In fact, unpopular drones don't just annoy humans. Last year, a small drone flying low to observe kangaroos was attacked by a larger kangaroo, bringing the drone down, and this year, a small drone was attacked by an eagle during flight and crashed straight down, all of which were recorded by the camera on the drone and posted to video sites.
Boeing, on the other hand, has taken a slightly more subdued technical approach. Boeing has developed a laser cannon specifically designed to blast drones. Boeing used the laser to burn a hole in the shell of a stationary drone. After only two seconds in full power mode, the drone's casing caught fire. Boeing believes that the best way to destroy a drone is to burn a hole through it with a precision laser and send it crashing through the air.
The laser cannon's emitter and ready-made gimbal (which allows the laser emitter and camera to be aimed in any direction) make it possible to precisely target any part of a drone. Let's say if you just want to burn the tail off the drone, let it crash, and then pick up the fuselage to study it and see who is trying to spy on you. Not coincidentally, the Chinese Academy of Engineering Physics has also developed a device with similar functionality.

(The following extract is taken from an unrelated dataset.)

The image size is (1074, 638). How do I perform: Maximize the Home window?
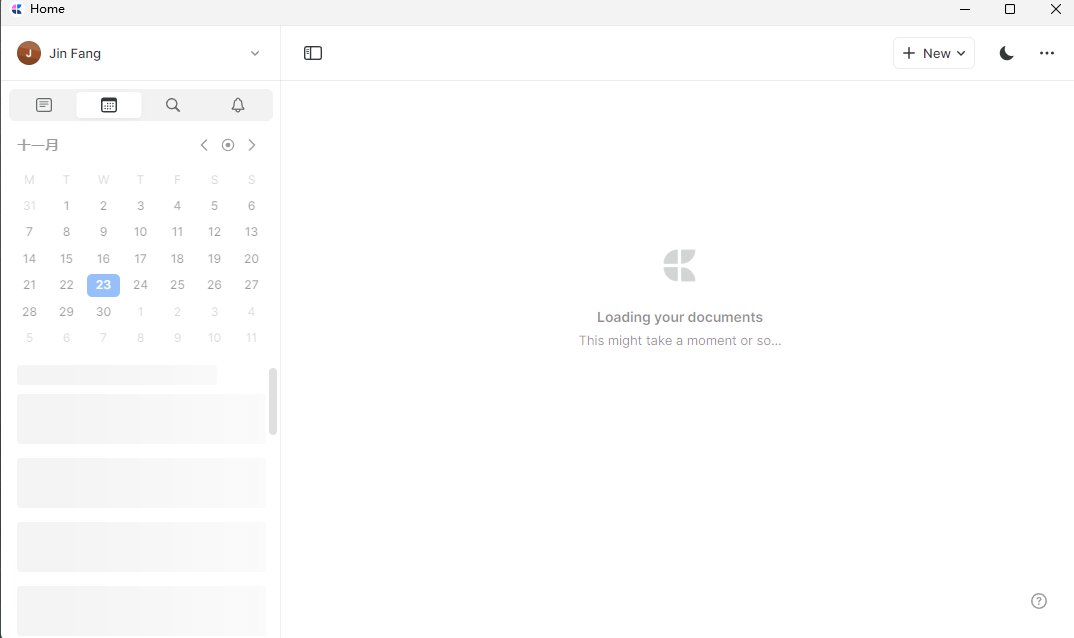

Of course, with the development of technology, Digital Eagle has developed a number of UAV countermeasures that are more suitable for urban security use. The Digital Eagle QR-12 position-based UAV countermeasure system is capable of detecting UAV targets flying within an airspace of no less than 8km, ensuring comprehensive protection of no-fly areas. Unlike other UAV countermeasures on the market, which are large, heavy, difficult to transport and have a complex structure and high failure rate, the Digital Eagle QR-12 is modular and easy to install, making it easier to transport. It is also equipped with automatic strike countermeasures, and multiple configurations can accurately locate illegal drones and even flyers, making the system structure simple and easier for operators to get to grips with and monitor 24 hours a day.

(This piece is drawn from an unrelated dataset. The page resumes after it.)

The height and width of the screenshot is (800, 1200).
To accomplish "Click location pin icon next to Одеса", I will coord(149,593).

The Digital Eagle QR-07S3 is designed to control drones in flight by emitting high-powered electromagnetic waves, cutting off contact between the drones and the remote controllers from a distance, and creating an air barrier to ensure the safety of low-altitude airspace in the region. The QR series of UAV countermeasures have been successfully tested by the Ministry of Public Security and shortlisted in the 012 procurement catalogue.
As the saying goes, the sword is a foot taller than the devil, and as drones can rise quickly, so can anti-drone technology. Of course, there are thousands of uses for drones, but you can't go astray and cross the line, otherwise, you'll suffer the consequences.